- RECORDS TO USE:
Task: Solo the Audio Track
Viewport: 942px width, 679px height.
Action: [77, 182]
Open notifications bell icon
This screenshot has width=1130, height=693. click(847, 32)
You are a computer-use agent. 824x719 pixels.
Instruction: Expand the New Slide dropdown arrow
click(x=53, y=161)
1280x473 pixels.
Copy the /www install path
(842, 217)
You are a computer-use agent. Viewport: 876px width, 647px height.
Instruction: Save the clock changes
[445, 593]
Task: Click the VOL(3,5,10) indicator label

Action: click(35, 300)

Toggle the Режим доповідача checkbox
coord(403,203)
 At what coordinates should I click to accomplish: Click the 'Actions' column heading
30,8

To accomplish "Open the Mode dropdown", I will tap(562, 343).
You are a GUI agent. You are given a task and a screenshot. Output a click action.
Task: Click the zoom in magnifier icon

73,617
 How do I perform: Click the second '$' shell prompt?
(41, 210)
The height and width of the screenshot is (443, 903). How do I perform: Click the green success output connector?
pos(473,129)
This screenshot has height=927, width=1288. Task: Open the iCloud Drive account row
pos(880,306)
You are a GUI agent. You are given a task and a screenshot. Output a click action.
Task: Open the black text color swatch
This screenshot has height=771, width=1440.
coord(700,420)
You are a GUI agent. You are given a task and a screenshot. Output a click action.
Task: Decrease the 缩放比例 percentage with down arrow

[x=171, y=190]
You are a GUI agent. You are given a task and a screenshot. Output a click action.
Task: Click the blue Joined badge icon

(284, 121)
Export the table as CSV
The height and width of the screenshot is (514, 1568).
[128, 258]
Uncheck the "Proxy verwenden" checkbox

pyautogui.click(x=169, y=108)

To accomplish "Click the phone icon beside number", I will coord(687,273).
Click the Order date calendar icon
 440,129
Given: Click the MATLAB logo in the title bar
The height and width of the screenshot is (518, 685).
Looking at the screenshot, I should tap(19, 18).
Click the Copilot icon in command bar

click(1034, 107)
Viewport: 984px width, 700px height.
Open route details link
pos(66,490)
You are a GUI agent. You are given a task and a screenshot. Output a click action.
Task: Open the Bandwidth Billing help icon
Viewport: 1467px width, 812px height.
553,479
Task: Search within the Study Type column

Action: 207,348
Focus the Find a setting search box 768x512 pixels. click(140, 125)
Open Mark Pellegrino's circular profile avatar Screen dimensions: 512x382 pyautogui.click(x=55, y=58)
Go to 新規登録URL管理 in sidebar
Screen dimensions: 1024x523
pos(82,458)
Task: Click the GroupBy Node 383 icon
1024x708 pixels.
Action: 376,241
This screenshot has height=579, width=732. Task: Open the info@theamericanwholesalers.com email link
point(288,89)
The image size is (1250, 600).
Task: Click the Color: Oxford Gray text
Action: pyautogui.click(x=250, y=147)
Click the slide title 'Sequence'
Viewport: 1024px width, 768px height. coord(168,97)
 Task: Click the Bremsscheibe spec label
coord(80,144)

- WORK REQUIRED:
Transcribe every record exactly, keeping each line as it is.

- SOLUTION BELOW:
Task: Solo the Audio Track
Viewport: 942px width, 679px height.
Action: [77, 182]
Open notifications bell icon
This screenshot has width=1130, height=693. click(847, 32)
You are a computer-use agent. 824x719 pixels.
Instruction: Expand the New Slide dropdown arrow
click(x=53, y=161)
1280x473 pixels.
Copy the /www install path
(842, 217)
You are a computer-use agent. Viewport: 876px width, 647px height.
Instruction: Save the clock changes
[445, 593]
Task: Click the VOL(3,5,10) indicator label

Action: click(35, 300)

Toggle the Режим доповідача checkbox
coord(403,203)
 At what coordinates should I click to accomplish: Click the 'Actions' column heading
30,8

To accomplish "Open the Mode dropdown", I will tap(562, 343).
You are a GUI agent. You are given a task and a screenshot. Output a click action.
Task: Click the zoom in magnifier icon

73,617
 How do I perform: Click the second '$' shell prompt?
(41, 210)
The height and width of the screenshot is (443, 903). How do I perform: Click the green success output connector?
pos(473,129)
This screenshot has height=927, width=1288. Task: Open the iCloud Drive account row
pos(880,306)
You are a GUI agent. You are given a task and a screenshot. Output a click action.
Task: Open the black text color swatch
This screenshot has height=771, width=1440.
coord(700,420)
You are a GUI agent. You are given a task and a screenshot. Output a click action.
Task: Decrease the 缩放比例 percentage with down arrow

[x=171, y=190]
You are a GUI agent. You are given a task and a screenshot. Output a click action.
Task: Click the blue Joined badge icon

(284, 121)
Export the table as CSV
The height and width of the screenshot is (514, 1568).
[128, 258]
Uncheck the "Proxy verwenden" checkbox

pyautogui.click(x=169, y=108)

To accomplish "Click the phone icon beside number", I will coord(687,273).
Click the Order date calendar icon
 440,129
Given: Click the MATLAB logo in the title bar
The height and width of the screenshot is (518, 685).
Looking at the screenshot, I should tap(19, 18).
Click the Copilot icon in command bar

click(1034, 107)
Viewport: 984px width, 700px height.
Open route details link
pos(66,490)
You are a GUI agent. You are given a task and a screenshot. Output a click action.
Task: Open the Bandwidth Billing help icon
Viewport: 1467px width, 812px height.
553,479
Task: Search within the Study Type column

Action: 207,348
Focus the Find a setting search box 768x512 pixels. click(140, 125)
Open Mark Pellegrino's circular profile avatar Screen dimensions: 512x382 pyautogui.click(x=55, y=58)
Go to 新規登録URL管理 in sidebar
Screen dimensions: 1024x523
pos(82,458)
Task: Click the GroupBy Node 383 icon
1024x708 pixels.
Action: 376,241
This screenshot has height=579, width=732. Task: Open the info@theamericanwholesalers.com email link
point(288,89)
The image size is (1250, 600).
Task: Click the Color: Oxford Gray text
Action: pyautogui.click(x=250, y=147)
Click the slide title 'Sequence'
Viewport: 1024px width, 768px height. coord(168,97)
 Task: Click the Bremsscheibe spec label
coord(80,144)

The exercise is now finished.